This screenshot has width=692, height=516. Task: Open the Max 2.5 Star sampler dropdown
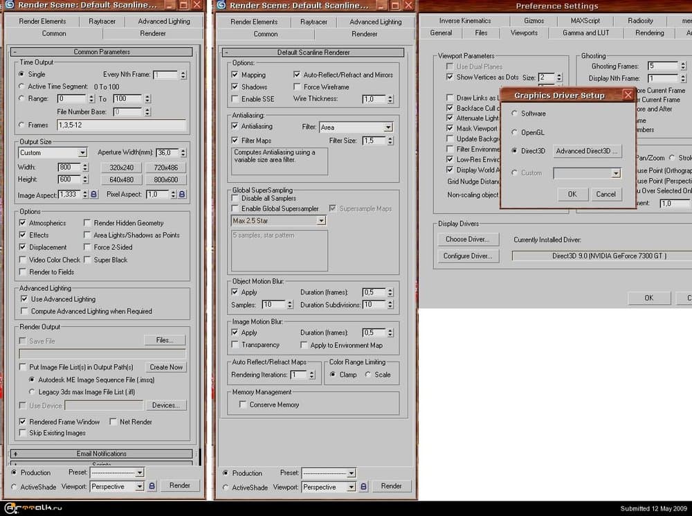320,221
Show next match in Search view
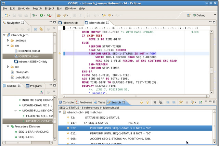Viewport: 219px width, 146px height. pyautogui.click(x=141, y=102)
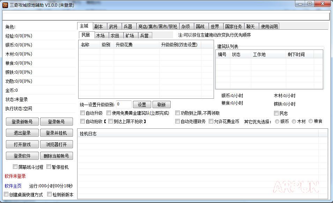Click the 登录新帐号 button
Image resolution: width=333 pixels, height=203 pixels.
click(22, 122)
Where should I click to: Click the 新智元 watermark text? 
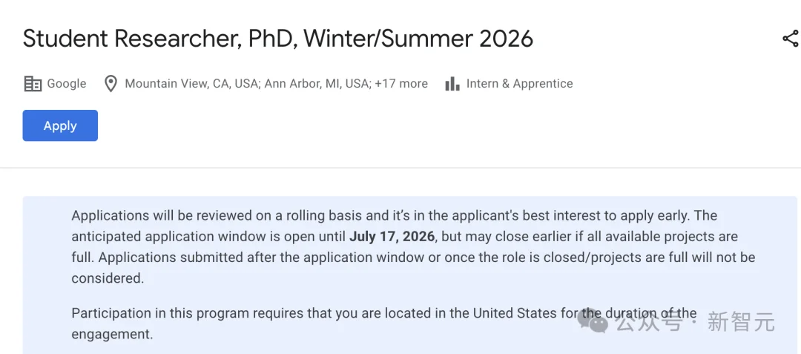(x=741, y=322)
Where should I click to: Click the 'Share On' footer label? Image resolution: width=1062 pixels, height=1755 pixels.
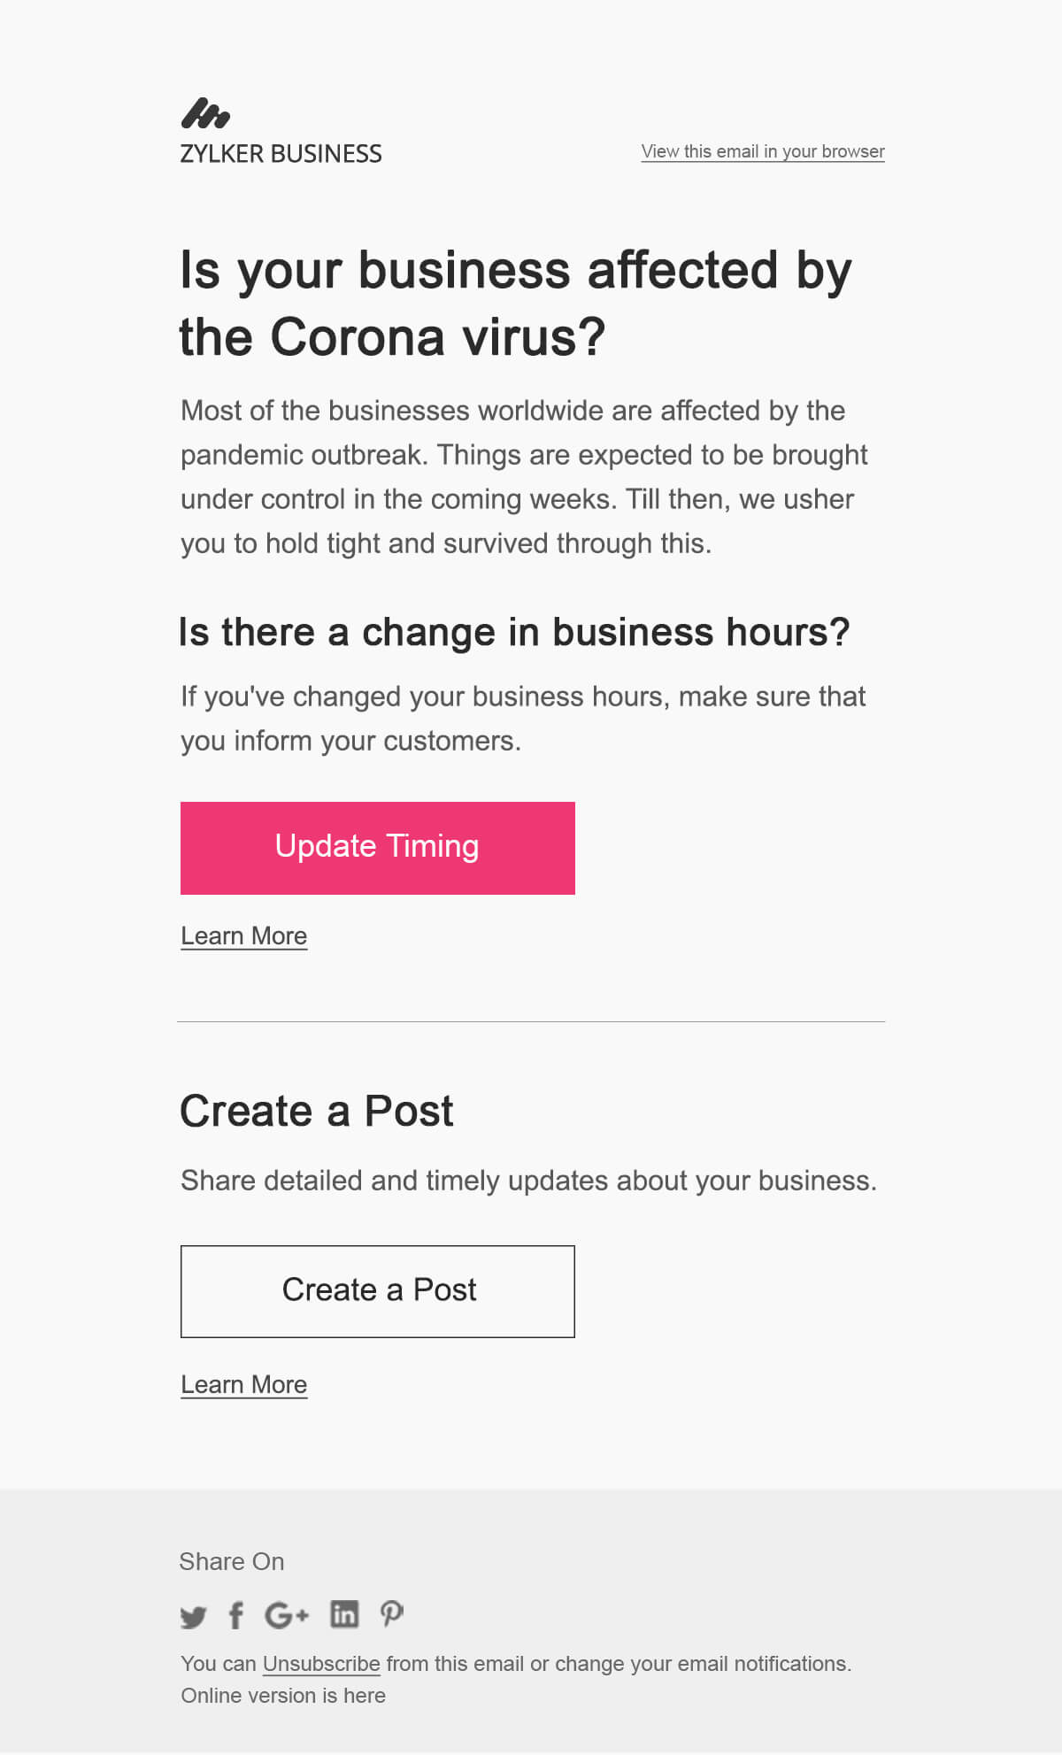click(232, 1561)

************

Could you retype exactly, and only, the lines running from the one with "Where should I click to: Click the 'Share" to the last line of the listing, while leaving any pictures out?

Where should I click to: Click the 'Share On' footer label? Image resolution: width=1062 pixels, height=1755 pixels.
click(232, 1561)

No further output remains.